Y es que además de estos comienzos relacionados con el cine, Mesa tiene también otros intereses en el terreno cultural, como la literatura. Escribe poesía y está proyectando una novela para la que sólo le falta disponer de más tiempo. “Por ahora, la escritura la estoy desarrollando más a través de las redes sociales, de hecho tengo en facebook una página llamada ‘Ridículas palabras de amor’ que ha llegado ya a los 32.000 seguidores. El tema del amor me interesa especialmente, claro que no de la manera más convencional sino también ello enfocarlo desde otro lugar, la sexualidad, el exotismo… Es verdad que en las redes sociales hay mucha mediocridad, tú escribes una tontería tipo ‘el amor es bonito’ y tienes 50.000 Likes, y de ese tipo de mensajes triviales y sin profundidad se aprovechan hoy por hoy muchos que venden millones de libros. Pero yo rechazo ese tipo de literatura. Creo que en la literatura se debe buscar la trascendencia. No se trata de escribir simplemente para que los que leen lo entiendan fácil, sino –como decía antes en el tema del cine – de hacer pensar, de cuestionar los lugares comunes”.
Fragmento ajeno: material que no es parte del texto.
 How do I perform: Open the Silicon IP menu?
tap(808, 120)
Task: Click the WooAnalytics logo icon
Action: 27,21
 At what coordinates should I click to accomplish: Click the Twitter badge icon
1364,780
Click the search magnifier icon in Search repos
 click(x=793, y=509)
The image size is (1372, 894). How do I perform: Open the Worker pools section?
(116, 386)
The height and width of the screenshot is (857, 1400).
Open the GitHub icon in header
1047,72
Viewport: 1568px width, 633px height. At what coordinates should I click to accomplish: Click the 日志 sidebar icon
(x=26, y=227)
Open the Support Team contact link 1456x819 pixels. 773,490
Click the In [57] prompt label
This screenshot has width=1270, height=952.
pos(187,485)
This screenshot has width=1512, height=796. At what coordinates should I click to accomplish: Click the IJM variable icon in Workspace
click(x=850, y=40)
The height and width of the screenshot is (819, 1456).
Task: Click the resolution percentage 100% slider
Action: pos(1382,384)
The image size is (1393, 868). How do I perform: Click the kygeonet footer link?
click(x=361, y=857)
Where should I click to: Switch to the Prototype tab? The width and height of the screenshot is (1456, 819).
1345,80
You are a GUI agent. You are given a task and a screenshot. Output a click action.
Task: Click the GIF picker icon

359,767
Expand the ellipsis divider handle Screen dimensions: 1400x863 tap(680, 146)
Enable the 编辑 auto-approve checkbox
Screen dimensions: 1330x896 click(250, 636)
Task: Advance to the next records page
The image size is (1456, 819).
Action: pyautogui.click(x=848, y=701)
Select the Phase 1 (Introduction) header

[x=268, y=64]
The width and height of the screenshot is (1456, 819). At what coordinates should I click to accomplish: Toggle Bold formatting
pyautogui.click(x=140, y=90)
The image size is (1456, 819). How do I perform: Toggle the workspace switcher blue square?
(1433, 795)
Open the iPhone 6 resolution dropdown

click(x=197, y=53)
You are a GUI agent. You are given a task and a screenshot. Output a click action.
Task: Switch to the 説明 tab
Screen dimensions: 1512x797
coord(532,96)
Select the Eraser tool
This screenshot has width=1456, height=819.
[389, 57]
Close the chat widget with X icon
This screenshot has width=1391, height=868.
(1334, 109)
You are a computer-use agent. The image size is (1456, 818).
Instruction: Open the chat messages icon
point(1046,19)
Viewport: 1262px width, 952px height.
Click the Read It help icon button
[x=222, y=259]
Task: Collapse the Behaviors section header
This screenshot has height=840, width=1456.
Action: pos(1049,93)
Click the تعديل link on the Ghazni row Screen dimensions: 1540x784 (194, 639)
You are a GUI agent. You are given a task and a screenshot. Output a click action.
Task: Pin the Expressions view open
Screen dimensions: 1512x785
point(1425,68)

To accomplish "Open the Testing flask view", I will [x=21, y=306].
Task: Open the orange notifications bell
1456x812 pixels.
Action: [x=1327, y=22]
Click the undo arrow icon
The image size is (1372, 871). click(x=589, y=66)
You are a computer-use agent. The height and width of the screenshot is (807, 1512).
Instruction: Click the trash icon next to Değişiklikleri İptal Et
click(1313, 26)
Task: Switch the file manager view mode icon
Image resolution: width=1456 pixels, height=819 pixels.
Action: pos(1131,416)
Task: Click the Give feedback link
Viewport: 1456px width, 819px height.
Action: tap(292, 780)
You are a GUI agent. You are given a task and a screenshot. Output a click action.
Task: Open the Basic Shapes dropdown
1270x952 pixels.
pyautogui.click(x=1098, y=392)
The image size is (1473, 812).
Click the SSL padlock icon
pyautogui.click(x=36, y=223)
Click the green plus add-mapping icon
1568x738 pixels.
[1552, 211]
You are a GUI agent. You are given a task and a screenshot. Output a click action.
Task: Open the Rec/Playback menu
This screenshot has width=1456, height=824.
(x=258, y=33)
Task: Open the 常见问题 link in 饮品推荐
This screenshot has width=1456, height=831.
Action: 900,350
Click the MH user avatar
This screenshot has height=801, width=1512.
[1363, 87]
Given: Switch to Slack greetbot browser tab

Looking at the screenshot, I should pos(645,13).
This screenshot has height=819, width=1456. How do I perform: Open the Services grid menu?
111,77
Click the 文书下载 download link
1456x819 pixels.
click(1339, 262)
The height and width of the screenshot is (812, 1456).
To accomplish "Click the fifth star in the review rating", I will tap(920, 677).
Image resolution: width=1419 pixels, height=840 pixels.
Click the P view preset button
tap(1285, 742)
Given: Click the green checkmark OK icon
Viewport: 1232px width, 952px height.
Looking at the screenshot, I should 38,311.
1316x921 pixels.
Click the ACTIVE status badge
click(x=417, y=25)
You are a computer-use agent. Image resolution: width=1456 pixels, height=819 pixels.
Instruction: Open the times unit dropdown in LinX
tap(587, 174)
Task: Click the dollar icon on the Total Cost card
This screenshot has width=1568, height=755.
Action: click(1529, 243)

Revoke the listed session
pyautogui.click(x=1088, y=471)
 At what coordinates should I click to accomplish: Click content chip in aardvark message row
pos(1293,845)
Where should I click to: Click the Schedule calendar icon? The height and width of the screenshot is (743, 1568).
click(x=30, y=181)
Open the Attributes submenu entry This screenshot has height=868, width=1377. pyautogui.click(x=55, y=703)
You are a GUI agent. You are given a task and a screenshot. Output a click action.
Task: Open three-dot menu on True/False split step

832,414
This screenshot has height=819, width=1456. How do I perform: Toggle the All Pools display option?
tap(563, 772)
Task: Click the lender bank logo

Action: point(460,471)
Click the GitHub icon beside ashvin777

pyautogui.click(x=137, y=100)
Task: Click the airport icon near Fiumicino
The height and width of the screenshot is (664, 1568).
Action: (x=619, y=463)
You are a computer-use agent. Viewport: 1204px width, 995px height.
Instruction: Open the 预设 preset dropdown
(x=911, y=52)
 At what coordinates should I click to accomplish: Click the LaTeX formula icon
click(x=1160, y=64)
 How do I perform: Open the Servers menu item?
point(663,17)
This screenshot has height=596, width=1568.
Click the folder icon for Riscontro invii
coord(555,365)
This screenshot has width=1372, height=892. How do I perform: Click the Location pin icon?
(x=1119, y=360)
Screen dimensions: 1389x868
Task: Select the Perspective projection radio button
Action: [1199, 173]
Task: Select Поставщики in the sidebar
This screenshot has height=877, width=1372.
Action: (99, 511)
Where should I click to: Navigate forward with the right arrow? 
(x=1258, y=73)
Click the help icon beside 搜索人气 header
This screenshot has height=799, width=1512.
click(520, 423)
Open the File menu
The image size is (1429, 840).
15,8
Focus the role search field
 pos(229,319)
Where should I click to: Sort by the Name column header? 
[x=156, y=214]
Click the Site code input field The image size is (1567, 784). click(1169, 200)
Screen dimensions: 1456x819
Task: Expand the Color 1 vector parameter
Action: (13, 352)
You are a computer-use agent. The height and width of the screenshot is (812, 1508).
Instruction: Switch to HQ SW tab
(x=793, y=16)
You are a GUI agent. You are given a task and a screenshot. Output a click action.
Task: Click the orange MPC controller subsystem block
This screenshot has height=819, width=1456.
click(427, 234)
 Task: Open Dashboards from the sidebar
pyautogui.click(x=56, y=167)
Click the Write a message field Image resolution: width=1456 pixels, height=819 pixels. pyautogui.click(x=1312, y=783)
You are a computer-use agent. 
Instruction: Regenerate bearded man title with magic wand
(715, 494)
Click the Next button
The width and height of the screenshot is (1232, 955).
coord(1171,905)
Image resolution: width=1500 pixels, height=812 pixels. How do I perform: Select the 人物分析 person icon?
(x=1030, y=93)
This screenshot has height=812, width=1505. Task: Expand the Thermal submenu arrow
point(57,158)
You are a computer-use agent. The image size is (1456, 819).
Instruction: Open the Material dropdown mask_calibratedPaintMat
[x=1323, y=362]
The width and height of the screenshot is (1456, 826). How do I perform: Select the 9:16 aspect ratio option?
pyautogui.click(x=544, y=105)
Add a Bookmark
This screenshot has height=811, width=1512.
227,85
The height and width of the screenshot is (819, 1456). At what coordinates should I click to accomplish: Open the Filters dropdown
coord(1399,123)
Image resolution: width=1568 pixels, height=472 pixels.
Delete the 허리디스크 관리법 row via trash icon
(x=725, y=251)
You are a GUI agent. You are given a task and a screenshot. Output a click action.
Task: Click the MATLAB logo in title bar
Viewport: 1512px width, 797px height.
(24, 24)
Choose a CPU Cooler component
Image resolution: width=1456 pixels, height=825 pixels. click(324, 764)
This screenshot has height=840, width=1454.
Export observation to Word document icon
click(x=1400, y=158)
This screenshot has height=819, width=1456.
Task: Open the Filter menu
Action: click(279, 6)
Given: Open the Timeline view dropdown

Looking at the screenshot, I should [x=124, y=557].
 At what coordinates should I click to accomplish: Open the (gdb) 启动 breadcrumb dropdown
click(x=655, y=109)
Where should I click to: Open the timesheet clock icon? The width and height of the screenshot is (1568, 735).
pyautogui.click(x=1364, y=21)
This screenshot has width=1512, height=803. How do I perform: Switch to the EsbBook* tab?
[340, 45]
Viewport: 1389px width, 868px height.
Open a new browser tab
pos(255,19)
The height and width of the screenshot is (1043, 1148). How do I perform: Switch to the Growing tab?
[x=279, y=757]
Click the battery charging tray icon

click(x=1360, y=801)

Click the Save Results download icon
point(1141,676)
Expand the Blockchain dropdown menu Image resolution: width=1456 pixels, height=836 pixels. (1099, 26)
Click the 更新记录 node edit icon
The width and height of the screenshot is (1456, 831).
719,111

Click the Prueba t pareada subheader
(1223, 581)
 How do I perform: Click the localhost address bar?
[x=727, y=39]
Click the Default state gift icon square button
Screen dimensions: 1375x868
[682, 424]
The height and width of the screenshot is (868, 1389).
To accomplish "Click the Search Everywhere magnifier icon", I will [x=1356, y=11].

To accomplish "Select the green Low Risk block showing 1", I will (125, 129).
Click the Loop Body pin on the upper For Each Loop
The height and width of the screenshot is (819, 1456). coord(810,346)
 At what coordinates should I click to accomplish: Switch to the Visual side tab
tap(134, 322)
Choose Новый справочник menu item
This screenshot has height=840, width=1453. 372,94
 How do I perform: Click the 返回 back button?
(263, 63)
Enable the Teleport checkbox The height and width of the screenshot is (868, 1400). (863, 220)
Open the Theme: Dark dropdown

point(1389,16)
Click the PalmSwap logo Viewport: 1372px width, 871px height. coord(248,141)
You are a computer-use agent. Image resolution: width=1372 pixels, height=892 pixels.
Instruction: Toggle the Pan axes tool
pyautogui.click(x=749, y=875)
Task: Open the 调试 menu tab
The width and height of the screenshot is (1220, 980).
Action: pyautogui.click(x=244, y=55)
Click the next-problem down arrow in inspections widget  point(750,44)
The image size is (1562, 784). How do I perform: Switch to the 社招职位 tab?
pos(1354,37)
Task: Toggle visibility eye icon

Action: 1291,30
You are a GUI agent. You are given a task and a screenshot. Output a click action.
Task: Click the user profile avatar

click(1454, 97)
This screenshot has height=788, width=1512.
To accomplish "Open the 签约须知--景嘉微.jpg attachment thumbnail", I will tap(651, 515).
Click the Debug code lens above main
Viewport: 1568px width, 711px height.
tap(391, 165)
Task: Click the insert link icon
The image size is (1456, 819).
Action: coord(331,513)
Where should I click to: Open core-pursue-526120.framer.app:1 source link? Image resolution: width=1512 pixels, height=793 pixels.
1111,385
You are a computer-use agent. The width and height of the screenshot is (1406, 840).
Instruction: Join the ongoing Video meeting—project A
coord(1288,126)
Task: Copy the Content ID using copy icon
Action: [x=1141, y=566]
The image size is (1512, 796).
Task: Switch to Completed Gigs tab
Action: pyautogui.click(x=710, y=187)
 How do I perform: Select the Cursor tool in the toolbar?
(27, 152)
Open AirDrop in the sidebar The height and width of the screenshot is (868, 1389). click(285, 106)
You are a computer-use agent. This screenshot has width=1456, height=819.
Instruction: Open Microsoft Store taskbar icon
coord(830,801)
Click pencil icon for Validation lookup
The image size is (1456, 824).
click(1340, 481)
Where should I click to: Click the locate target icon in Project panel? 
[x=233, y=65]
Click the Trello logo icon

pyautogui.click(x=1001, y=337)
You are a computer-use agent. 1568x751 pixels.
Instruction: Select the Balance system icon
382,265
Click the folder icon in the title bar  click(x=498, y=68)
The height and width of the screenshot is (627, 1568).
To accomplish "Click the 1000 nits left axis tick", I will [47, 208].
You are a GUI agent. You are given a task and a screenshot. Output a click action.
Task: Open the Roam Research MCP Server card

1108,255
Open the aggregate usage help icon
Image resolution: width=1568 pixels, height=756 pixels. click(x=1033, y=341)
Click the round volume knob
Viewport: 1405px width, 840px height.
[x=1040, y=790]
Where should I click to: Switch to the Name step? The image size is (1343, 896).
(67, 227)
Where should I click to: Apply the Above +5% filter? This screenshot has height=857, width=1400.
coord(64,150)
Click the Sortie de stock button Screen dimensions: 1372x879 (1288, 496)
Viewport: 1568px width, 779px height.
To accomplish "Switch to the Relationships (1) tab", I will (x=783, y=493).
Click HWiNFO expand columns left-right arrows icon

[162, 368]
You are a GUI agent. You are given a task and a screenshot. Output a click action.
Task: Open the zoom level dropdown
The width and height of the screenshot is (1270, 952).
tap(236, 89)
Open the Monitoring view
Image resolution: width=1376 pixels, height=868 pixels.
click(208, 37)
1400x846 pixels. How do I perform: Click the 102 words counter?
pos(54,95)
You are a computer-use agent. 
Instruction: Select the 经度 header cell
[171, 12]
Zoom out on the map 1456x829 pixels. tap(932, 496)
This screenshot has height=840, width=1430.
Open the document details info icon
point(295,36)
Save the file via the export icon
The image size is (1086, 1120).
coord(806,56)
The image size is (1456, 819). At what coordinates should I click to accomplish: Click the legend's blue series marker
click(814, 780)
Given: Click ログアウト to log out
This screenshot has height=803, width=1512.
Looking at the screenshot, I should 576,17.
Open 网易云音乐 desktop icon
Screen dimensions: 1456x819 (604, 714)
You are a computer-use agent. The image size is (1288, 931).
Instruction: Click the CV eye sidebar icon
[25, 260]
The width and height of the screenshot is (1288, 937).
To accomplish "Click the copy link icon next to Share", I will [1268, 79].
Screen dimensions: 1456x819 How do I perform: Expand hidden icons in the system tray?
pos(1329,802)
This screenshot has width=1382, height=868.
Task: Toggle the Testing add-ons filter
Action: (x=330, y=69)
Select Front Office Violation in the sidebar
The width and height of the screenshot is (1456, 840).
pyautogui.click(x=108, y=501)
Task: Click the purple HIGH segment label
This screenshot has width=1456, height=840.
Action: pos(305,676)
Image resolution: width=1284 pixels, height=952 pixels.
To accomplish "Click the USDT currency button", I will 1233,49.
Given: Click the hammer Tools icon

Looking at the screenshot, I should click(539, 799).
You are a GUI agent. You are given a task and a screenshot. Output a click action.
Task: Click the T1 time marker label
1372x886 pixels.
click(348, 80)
“El tema del idioma – señala también – siempre opone un cierto límite a la creación cuando uno está en un sitio que no es el suyo. Yo reconozco que hasta ahora me he relacionado mucho más con otros creadores españoles que con los británicos. Pero todo se hace con el tiempo”. Un tiempo que – ateniéndonos a su juventud – se le presenta amplio y prometedor por delante. Por lo pronto, tiene la intención de filmar un nuevo cortometraje el año próximo, para lo cual ya ha tomado contacto con un productor español radicado también en la capital británica. “A veces el problema es querer abarcar muchos géneros, y dicen que el que mucho abarca poco aprieta – concluye - pero yo prefiero hacer lo que mi propia necesidad me exige. Eso sí, me gustaría tener más tiempo, no sólo por delante, sino en la vida de cada día”. Un deseo que, seguramente, casi todos compartimos en este difícil camino que se nos presenta cuando tenemos que compatibilizar nuestro impulso creativo con resolver los imperativos de la vida cotidiana. Y más si estamos en un país que no es el nuestro. Pero ese problema, es también un especial desafío.